27.3.22

Em seara alheia



A Casa 

Faz uma casa de areia e conchas.
Pinta-a de cor nenhuma,  
nenhuma porta, nenhuma janela, 
Vivemos na transparência do sonho
Encosto-me à luz quando 
deixamos porções de nós 
coladas, suspensas, 
rentes à pele fina das memórias, 
como mares e instantes. 
Como se tu ainda fosses luz 
em cada degrau, cada aresta, 
cada palavra. 
São rumores de existir. 
Ecos do coração. Retalhos. 
Perdas. Silêncios. Mãos dadas. 
Noites. 
Beijos que o coração devolve.

Lília Tavares.
In: Casa de conchas. Prefácio de José António Falcão.
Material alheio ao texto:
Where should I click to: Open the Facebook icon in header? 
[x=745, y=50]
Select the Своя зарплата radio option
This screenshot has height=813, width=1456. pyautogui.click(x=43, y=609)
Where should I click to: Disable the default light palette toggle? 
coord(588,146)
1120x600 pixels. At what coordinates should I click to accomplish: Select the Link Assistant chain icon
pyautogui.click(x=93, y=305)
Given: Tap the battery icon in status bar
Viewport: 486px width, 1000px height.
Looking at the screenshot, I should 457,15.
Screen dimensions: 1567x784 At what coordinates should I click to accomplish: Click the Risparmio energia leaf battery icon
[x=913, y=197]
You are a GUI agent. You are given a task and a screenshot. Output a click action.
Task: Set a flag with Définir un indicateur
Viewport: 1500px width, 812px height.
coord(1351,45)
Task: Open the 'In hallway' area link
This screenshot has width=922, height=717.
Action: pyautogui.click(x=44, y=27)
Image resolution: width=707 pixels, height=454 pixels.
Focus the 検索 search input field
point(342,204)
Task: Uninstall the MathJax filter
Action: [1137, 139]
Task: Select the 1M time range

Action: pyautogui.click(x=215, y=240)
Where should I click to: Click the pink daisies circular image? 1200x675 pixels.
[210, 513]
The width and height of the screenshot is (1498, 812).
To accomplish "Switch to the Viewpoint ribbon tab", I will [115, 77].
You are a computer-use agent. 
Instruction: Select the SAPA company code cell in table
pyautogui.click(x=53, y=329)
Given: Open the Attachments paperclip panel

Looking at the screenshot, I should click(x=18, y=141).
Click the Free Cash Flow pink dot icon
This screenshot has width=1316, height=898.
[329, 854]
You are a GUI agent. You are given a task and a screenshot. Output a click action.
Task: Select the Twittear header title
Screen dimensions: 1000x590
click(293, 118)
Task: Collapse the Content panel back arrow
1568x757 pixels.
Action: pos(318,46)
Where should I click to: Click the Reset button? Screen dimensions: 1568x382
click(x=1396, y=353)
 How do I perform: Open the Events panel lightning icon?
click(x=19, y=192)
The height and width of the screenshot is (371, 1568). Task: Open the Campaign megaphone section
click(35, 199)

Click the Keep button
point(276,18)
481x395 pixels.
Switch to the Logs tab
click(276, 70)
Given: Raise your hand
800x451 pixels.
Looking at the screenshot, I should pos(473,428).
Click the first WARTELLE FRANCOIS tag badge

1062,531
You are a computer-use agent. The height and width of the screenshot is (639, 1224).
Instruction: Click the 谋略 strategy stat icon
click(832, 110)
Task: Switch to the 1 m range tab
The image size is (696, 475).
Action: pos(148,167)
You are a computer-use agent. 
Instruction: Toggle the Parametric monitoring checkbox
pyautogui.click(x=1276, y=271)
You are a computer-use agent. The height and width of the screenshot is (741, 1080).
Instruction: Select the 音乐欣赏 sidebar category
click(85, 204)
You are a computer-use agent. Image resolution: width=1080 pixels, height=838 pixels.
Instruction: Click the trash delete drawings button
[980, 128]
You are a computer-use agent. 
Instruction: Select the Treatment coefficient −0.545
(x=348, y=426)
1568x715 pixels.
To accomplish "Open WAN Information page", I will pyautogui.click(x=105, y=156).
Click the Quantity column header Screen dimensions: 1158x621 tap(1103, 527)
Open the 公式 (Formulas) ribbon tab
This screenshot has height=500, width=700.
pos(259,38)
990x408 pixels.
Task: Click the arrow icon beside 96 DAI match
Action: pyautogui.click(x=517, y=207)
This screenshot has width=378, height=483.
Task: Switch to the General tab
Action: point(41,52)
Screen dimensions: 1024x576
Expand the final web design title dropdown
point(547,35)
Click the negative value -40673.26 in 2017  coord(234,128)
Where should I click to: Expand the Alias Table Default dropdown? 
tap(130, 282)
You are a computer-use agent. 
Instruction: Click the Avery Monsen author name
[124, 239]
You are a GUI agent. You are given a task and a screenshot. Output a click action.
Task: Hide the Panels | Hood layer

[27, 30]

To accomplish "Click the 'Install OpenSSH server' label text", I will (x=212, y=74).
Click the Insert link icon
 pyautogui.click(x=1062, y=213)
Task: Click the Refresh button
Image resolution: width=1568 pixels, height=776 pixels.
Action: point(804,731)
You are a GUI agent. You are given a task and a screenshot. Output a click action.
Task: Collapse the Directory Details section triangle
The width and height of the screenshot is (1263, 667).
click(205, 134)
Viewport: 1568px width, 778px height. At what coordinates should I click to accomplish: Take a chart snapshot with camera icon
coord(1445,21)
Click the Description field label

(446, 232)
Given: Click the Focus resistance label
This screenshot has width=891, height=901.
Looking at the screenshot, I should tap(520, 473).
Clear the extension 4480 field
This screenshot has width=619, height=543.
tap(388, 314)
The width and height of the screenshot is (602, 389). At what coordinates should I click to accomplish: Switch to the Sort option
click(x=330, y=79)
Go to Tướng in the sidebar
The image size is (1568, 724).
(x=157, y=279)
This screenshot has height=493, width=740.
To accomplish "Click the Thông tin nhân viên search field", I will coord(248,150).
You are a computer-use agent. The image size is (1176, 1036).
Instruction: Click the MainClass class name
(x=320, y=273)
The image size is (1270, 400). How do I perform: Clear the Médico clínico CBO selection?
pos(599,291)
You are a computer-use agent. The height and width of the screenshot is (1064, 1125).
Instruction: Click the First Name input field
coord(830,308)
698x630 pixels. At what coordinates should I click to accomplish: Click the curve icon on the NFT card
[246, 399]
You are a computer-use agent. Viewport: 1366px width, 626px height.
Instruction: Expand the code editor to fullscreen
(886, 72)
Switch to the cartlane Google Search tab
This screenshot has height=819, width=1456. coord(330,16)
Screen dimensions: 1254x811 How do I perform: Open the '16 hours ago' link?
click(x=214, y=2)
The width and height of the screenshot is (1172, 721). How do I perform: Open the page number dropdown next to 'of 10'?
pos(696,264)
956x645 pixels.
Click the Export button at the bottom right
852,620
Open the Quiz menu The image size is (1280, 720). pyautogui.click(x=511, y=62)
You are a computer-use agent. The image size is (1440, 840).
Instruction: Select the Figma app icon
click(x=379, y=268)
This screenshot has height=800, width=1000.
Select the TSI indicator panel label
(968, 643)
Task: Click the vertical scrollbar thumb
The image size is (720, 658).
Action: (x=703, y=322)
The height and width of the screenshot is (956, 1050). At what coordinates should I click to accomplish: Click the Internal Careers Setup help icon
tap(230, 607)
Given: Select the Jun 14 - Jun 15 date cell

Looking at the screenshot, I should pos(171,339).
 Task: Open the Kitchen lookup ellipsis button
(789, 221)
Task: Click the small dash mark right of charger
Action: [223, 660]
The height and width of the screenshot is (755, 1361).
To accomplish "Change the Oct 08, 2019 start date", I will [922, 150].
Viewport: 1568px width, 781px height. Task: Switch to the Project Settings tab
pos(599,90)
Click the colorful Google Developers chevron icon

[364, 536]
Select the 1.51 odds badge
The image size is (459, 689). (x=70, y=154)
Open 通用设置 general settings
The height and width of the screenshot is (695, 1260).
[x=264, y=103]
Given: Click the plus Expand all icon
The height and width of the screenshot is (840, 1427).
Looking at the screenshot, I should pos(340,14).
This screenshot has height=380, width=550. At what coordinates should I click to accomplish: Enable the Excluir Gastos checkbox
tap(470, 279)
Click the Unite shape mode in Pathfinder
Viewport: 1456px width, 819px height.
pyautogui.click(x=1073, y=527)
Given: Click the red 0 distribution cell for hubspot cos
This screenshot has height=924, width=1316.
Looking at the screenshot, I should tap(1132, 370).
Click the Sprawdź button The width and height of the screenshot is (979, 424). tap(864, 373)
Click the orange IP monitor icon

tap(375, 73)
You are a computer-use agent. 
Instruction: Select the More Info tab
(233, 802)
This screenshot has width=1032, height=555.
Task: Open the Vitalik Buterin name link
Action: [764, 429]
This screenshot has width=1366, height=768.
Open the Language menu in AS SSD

Modocromia, 2022, p. 64



21.3.22

Regressa a mim poesia

Virgínia do Carmo


Regressa a mim, poesia! 
Vem vibrar-me no âmago. 
Sem nomes, nem lugares, 
nem significados, nem imagens. 
Traz apenas o espanto 
da palavra revelada, clara, infinda. 
Que me alucine, que me habite, 
que me restitua a primordial singeleza. 
Regressa a mim, poesia! 
Define a sombra que me precede 
nas manhãs luminosas 
e o sobressalto do silêncio mais frágil, 
em agitadas noites. 
Devolve-me, te imploro, o eco 
da linguagem primeira com que te celebrei! 

Graça Pires 
De Antígona passou por aqui, 2021, p. 56


Quem desejar ouvir o poema dito pelo meu filho Pedro pode fazê-lo aqui:

                                                           https://youtu.be/RYR3vz4n-4k 


14.3.22

A desordem do meu rosto

Toulouse-Lautrec


Sobressalto-me com a desordem do meu rosto. 
Talvez me seja impossível entender 
tudo o que é irremediável. 
Um desafio reencena no meu coração 
sem fronteiras um jogo de máscaras sombrias, 
descarnando até ao grito a solidão do mundo. 
A solidão do abandono, da fome, do medo. 
A solidão sem fuga, sem endereço. 
Com sons fúnebres. 
Com mãos cegamente desvairadas. 
Com ruas negras. 
Com ventos malditos. 
Sem sobreviventes da desolação 
e da intriga tecida pela crueldade. 
Uma vegetação de mágoas 
assumindo desastres e demências. 
Um porvir aberto à impiedade 
dos deuses e dos homens, 
num diálogo de palavras mudas.

Graça Pires
De Antígona passou por aqui, 2021, p. 58

7.3.22

As mãos das mulheres

Lourdes Castro

Tão atarefadas sempre, as mãos das mulheres 
ficam por vezes vazias de afagos, 
quase ausentes e indecisas 
no esboço de desejos sem retorno. 
É então que aprendem a atear o fogo 
com a benevolência debaixo da língua 
e inventam um alfabeto transparente 
para descreverem com detalhe 
as madrugadas silenciosas. 
Aquelas que colocam no olhar 
um estremecimento sagrado 
e permitem adivinhar a perfeita simetria de aves 
a rasarem a silhueta das casas. 
Por isso esperam, ansiosas, de olhos colados na janela, 
o regresso dos bandos de estorninhos no fim do verão.